Tár – Musica per una crisi | Venezia 79
Lydia Tár è la prima donna in assoluto a dirigere la Filarmonica di Berlino, un ruolo estremamente importante nel mondo della musica classica, dove, ancora oggi, le donne faticano a ricoprire ruoli di prestigio. Come ha ricordato Lydia stessa durante un’intervista per il New Yorker, sono in realtà molte le donne direttrici d’orchestra che nel passato si sono fatte strada in quest’ambiente profondamente maschilista, faticando però a ottenere un reale riconoscimento; e, dopotutto, “nella lingua inglese ancora non esiste il corrispettivo femminile della parola Maestro”. Quello di Lydia Tár è un curriculum impressionante – ha svolto un dottorato in Musicologia presso l’Università di Vienna, ha diretto le principali orchestre americane e ha vinto tutti i premi più prestigiosi per le sue composizioni (Emmy, Grammy, Oscar e Tony) – e la direzione dell’Orchestra berlinese non è che il coronamento di una brillante carriera e la sua consacrazione finale come artista di grande rilievo.
Dopo 16 anni dal suo ultimo lavoro, Todd Field riprende in mano la macchina da presa per quello che sembra un biopic scritto e diretto in maniera impeccabile; un biopic immaginario, perché Lydia Tár è, incredibilmente, un personaggio di finzione. Il film è orchestrato alla perfezione e la sua principale interprete, un’eccezionale Cate Blanchett, appare così verosimile nella parte da farci davvero dubitare che quello che stiamo vedendo sia frutto di una fantasia. Tutta la pellicola ha un unico centro gravitazionale, Cate Blanchett, nei panni del personaggio complesso e multisfaccettato di Lydia Tár, una donna forte e determinata, dal talento e sensibilità artistica straordinari, ma allo stesso tempo un personaggio ambiguo, cinico e narcisista.
Il film, d’altronde, è stato cucito su misura sull’attrice, come ha dichiarato lo stesso regista: “Il copione è stato scritto per un’artista: Cate Blanchett. Se avesse rifiutato, il film non avrebbe mai visto la luce.” Non sorprende, dunque, che non ci sia una scena in cui Cate Blanchett non compaia. Ogni elemento della messa in scena pare concorrere alla costruzione del suo personaggio, così gli spazi sono freddi e austeri, a cominciare dal moderno appartamento che Lydia condivide assieme alla compagna, le inquadrature sono spesso fisse e simmetriche e la bellissima fotografia, curata da Florian Hoffmeister, è tutta giocata su colori neutri, grigi e marroni, come quelli indossati dall’algida protagonista.

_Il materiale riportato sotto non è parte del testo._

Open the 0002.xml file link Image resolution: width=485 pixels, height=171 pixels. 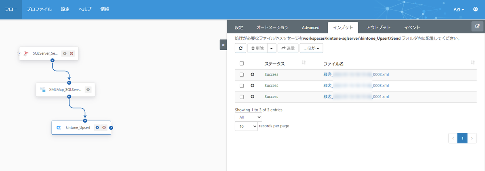(356, 74)
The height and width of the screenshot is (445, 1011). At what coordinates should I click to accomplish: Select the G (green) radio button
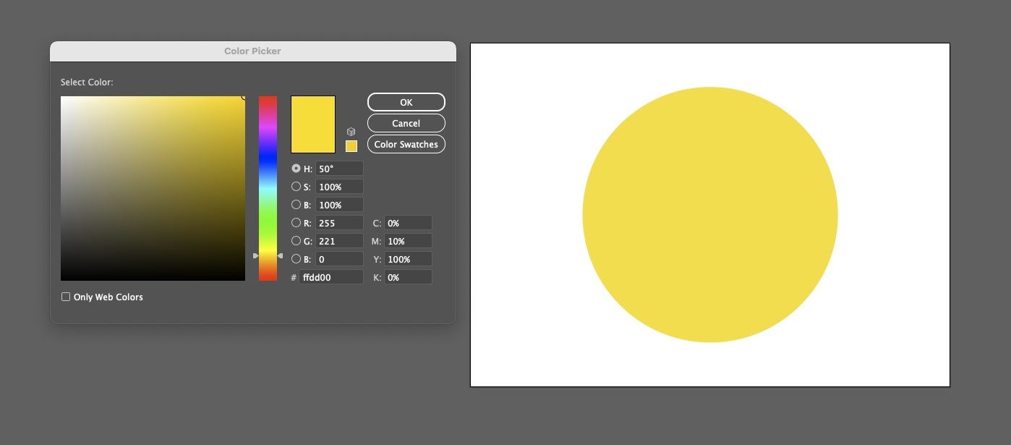[x=297, y=240]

Il film è suddiviso narrativamente in due parti, nella prima il regista ci conduce lentamente all’interno del complicato universo di Lydia Tár, ci presenta il personaggio e la rete di affetti che la circonda, ci mostra il suo successo e il potere che ne deriva e indaga il funzionamento del processo creativo. Poi, piano piano, questa patina di perfezione ed equilibrio inizia a incrinarsi con l’emergere di alcune accuse di abuso e Lydia inizia a perdere inesorabilmente il controllo della sua vita. Todd Field ci trasporta all’interno delle pulsioni e delle ossessioni di Lydia, facendoci sprofondare assieme a lei in un baratro senza fondo. Il ritmo lento e riflessivo iniziale si fa via via sempre più concitato, assumendo a tratti i toni del thriller, la musica lascia spazio a suoni stridenti e ossessivi, mentre la carriera di Lydia subisce una forte battuta di arresto e tutte le sue relazioni personali finiscono per implodere.
Tár, in concorso a Venezia 79, è una pellicola complessa, che racchiude moltissimi temi, dalla difficoltà della nostra società di discernere l’uomo dall’artista, all’indagine del processo creativo, fino alla riflessione sul potere e l’autorità e, infine, sulla perdita di controllo, tutti condensati in un unico personaggio, che da solo è il motore dell’intera opera. Nessun altro forse, all’infuori dell’attrice australiana, avrebbe potuto interpretare questo ruolo, ed è grazie alla magnifica performance di Cate Blanchett e alla scrittura precisa e ben orchestrata di Todd Field che riusciamo a perdonare la durata forse eccessiva del film.